Gemeente en politie moeten paddoverbod controleren
De gemeente en de politie zijn als eerste aan zet bij de handhaving van het paddoverbod, dat sinds maandag geldt. Dat zal het kabinet duidelijk maken in een brief, die begin volgende week naar de gemeenten gaat.
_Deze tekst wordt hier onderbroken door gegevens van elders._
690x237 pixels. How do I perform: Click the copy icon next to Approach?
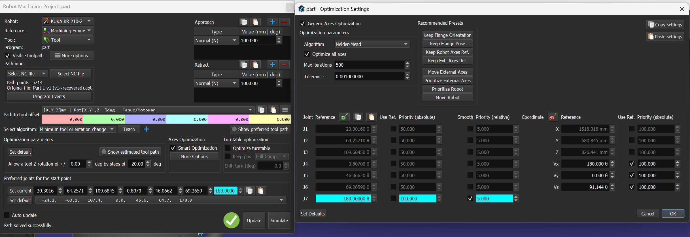pos(243,22)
Dat zei minister Ter Horst van Binnenlandse Zaken vrijdag na afloop van de ministerraad. „Het paddoverbod moet gewoon gehandhaafd worden. Ik ga ervan uit dat dat gebeurt", zei ze. Verscheidene gemeenten, waaronder Amsterdam, lieten deze week weten het verbod voorlopig niet actief te controleren, omdat er te veel onduidelijkheid is over hoe dat zou moeten.De zogeheten lokale driehoek (justitie, burgemeester en politie) is volgens het kabinet verantwoordelijk voor de handhaving van het paddoverbod. Ter Horst zei dat ze er alle vertrouwen in heeft dat de driehoek dat ook zal doen. „Eerst bestuurlijk, dan strafrechtelijk”, schetste ze de gang van zaken. De brief van het kabinet is bedoeld om een en ander te verhelderen.
In de praktijk zal het volgens de minister neerkomen op een soort samenwerking tussen de gemeente en de politie. Eventuele overtredingen worden bijvoorbeeld doorgegeven aan de burgemeester, die de vergunning van een zaak kan intrekken zodat het verkooppunt dicht moet.
Voor de handhaving van het paddoverbod is volgens Ter Horst een zekere deskundigheid nodig. De PvdA-bewindsvrouw meent dat gemeenten en de politie daarvoor voldoende kennis in huis hebben. Daarom is het volgens haar niet nodig speciale paddoteams op te richten, zoals de PvdA-fractie in de Tweede Kamer had voorgesteld.